If you’re visiting Boston with kids this summer, consider making the Omni Parker House your temporary home. Omni Hotels recently launched a new Camp Omni summer program that includes lots of extras for kids. I checked it out with my family last weekend and quickly learned that this program is a hit with kids …
Excellent location directly on the Freedom Trail and just a few blocks from Boston Common, the Public Garden and Faneuil Hall
When we arrived at the Ciao Bambino recommended Omni Parker House on Friday the staff greeted each child with a special Camp Omni backpack filled with snacks, hacky-sacks, Frisbees and lanyard beading sets. Also in the pack was an activity map with an easy-to-conquer scavenger hunt. After the kids found each item on the list (some were inside the hotel and others at nearby historic sites), they were rewarded with a Camp Omni stick-on badge and a worms-in-dirt (gummy worms in pudding) dessert cup.

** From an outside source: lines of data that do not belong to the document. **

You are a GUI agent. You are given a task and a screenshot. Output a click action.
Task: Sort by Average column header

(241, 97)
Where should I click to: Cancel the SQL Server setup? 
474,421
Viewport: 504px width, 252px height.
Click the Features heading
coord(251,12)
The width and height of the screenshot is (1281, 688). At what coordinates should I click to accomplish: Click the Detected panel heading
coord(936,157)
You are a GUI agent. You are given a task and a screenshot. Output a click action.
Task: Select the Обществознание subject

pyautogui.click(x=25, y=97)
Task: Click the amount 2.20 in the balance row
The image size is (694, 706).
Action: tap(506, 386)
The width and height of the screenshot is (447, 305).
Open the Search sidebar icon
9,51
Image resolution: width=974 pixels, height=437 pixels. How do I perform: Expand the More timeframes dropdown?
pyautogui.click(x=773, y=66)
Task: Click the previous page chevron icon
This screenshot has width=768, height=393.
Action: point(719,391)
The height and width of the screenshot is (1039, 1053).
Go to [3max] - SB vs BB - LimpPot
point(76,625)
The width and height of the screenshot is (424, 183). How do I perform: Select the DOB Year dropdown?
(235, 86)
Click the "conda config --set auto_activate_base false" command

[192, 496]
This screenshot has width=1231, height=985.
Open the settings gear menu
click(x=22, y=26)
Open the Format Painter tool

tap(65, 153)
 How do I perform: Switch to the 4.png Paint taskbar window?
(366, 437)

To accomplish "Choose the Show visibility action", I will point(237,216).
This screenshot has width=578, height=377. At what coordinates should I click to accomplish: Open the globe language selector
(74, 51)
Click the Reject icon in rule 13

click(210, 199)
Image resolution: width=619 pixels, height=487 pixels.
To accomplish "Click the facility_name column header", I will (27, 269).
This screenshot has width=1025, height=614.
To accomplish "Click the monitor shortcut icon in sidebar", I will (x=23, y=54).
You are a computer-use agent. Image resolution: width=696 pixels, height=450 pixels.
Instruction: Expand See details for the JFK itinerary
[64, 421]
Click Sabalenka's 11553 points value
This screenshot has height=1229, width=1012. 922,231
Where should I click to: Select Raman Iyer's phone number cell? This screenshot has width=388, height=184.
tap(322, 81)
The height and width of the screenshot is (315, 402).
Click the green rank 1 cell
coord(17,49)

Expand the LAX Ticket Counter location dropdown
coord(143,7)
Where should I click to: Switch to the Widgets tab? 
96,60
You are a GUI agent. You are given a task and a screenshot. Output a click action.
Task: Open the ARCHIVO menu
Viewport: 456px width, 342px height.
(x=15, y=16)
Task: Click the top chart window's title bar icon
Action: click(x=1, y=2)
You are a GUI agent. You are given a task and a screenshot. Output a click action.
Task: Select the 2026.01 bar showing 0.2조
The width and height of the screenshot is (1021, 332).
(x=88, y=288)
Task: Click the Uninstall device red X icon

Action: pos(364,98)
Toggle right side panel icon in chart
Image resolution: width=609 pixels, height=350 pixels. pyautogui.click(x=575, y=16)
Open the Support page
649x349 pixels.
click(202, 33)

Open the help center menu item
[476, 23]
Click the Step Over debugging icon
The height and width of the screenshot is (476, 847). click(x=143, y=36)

Kids enjoy a free breakfast (buffet or off-the-menu) as part of the Camp Omni program
On Saturday, after the kids enjoyed a hearty breakfast (it’s free, thanks to the Camp Omni program), we joined a complimentary tour led by a local guide who shared fun stories about the hotel and fascinating guests like Charles Dickens, John F. Kennedy, President Clinton, and all-stars from the New England Patriots.
A funny thing about the Omni Parker House is that it’s a grand, luxurious, opulent hotel with an incredible history (it’s the oldest continually operating hotel in America), and yet it’s totally kid-friendly. The staff was always ready with a smile and seemed genuinely happy to accommodate my relatively large family.
Boston is filled with landmarks and events from the American Revolution, including this re-enactment of the Battle of Bunker Hill
The Omni Parker House has a primo location smack in the center of downtown Boston. Walk through its revolving doors and you’re standing on the painted brick pathway that is the Freedom Trail, a 2.5-mile brick-lined walk through historic Boston. Though my little one wasn’t quite ready to appreciate American history, my older ones got a kick out of seeing where the Declaration of Independence was signed, replicas of the Boston Tea Party ships and statues of figures like Paul Revere and George Washington scattered around the city.
My family loves big, open green spaces. (Whose doesn’t?) So it was totally convenient that the Omni Parker House was just a block or so from Beacon Hill, Boston Common and the Public Garden. After strolling around Charles Street and popping into a few shops for artisan chocolates and gelato, we all fell for the Public Garden, where the kids fed ducks, checked out the famous swan boats and climbed pint-size duck statues from Robert McCloskey’s classic book “Make Way for Duckling.” Then they tossed around a ball and frolicked around at the Common’s Tadpole Playground. It was great fun for all.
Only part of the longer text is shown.